(To be done):
(a) According to the passage on Ship and Debit claims, which programs besides Ship and Debit might an OEM have? List every one it names.
(b) Can you write the next part of the passage on the Ship and Debit process, starting after its final step about settlement?

(Extracted text):
┄┄┄┄┄┄┄┄┄┄

An OEM may have volume, mix, and sales rebate programs, and perhaps as well directly with a distributor's end-customer. If not careful, the OEM can end up paying Ship and Debit claims on top of the other allowances already given. In another example, the product must purchased directly from the OEM, as opposed to third-party diverters at lower than OEM prices, and then improperly claimed under a Ship and Debit program.

After careful review, our auditors contact the reseller or end customer for supporting details and obtain repayment for any excessive or erroneous claims.

Ship and Debit Process

  1. The distributor requests, and the supplier initiates a Ship and Debit terms agreement.
  2. The distributor initiates a Ship and Debit claim (debit memo) for a difference in pricing, a discount or rebate to reduce the cost to the distributor for in-stock inventory or the amount of a sale.
  3. The OEM must validate the claim by verifying distributor sales and inventory documentation against the OEM sales records and program requirements.
  4. A careful Ship and Debit review is needed because of the potential for error or abuse. For example, the distributor inventory must be proved to have been purchased directly from the OEM and not from third-party diverters at lower than OEM pricing and then claimed under a Ship and Debit program.
  5. The "settlement" or payment for the Ship And Debit claim can be by means of a direct payment or credit memo to offset a deduction.

┄┄┄┄┄┄┄┄┄┄

Dataset excerpt
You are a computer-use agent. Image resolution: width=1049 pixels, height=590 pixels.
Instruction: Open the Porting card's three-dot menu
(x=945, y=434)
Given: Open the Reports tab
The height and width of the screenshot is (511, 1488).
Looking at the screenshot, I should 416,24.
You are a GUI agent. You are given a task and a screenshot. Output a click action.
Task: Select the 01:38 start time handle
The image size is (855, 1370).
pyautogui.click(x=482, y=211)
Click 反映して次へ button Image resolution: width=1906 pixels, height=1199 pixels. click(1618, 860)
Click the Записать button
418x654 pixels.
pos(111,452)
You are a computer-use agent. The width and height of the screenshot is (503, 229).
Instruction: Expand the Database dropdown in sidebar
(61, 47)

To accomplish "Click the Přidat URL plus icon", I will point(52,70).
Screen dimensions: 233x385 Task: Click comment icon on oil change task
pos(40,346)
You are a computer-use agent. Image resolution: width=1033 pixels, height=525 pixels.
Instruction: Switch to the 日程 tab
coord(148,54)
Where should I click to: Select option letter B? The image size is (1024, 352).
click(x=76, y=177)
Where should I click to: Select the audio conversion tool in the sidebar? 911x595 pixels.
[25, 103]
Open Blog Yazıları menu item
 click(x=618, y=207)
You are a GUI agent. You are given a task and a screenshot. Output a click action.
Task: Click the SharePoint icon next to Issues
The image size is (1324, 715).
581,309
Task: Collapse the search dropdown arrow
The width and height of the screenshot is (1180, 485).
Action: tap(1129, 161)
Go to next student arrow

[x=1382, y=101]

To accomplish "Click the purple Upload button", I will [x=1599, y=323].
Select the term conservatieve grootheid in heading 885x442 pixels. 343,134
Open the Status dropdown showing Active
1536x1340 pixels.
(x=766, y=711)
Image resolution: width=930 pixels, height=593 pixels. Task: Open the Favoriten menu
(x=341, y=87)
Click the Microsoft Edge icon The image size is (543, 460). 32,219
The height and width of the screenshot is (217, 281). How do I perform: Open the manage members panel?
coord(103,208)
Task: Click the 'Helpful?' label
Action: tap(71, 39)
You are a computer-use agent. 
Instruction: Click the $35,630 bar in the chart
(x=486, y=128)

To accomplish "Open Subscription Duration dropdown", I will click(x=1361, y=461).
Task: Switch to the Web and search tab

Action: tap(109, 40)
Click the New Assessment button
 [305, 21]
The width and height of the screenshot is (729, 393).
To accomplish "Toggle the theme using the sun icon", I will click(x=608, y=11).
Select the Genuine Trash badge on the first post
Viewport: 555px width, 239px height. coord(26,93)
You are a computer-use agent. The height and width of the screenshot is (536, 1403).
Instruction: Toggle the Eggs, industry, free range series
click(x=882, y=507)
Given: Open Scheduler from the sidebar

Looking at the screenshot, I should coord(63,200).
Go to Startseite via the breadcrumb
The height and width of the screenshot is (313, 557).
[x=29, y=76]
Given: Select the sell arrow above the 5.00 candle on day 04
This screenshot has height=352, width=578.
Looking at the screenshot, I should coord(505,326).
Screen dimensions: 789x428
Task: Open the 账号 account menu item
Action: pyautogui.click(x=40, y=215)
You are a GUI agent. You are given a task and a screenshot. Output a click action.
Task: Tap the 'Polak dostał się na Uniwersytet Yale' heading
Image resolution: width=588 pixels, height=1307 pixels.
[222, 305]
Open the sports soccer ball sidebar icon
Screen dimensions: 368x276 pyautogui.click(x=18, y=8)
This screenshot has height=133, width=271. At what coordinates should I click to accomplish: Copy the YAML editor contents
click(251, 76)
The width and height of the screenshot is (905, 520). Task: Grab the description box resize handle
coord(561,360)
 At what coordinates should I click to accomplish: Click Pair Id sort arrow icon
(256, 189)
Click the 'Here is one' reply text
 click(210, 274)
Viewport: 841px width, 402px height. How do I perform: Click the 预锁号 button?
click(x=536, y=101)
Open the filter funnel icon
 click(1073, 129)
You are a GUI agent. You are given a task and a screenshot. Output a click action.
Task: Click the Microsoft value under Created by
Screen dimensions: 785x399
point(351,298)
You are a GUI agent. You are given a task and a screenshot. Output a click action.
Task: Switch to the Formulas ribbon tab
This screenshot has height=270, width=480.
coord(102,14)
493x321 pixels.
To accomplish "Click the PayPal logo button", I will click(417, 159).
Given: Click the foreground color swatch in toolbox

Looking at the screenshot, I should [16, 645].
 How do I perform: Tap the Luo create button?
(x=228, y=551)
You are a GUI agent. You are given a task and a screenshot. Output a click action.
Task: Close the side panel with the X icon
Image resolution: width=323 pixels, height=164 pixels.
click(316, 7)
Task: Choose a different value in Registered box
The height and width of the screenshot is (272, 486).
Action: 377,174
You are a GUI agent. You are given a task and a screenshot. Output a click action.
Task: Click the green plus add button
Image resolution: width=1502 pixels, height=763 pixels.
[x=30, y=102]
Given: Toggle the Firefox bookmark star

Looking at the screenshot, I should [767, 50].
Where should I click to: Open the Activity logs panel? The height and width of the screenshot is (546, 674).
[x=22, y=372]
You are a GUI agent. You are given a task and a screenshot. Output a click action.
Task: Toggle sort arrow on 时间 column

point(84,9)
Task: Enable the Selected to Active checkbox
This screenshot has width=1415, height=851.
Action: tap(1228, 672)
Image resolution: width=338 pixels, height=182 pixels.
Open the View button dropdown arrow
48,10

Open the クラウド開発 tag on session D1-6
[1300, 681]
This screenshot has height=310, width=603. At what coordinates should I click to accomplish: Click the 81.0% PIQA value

┄┄┄┄┄┄┄┄┄┄

(Answers for the tasks):
(a) Volume programs, mix programs, and sales rebate programs.

(b)
Our Audit and Recovery Process is Non-Intrusive

Our process is straightforward and does not require any support from your staff except for the required data and documentation. Supplier contacts are kept professional, friendly, and collaborative. The process is easy.

  1. You provide data and document access, plus an introduction letter, if needed.
  2. We run your ship and debit claims data through our tracking software to establish priorities for review.
  3. We obtain backup from the resellers and carefully analyze that against your data to verify claims.
  4. After a supervisory review, we contact the reseller for repayments due to you, and we reconcile any discrepancies in positions.
  5. We bill you after identifying the amount due. We will assist in that process.
  6. You receive a management report identifying steps to reduce such instances in the future.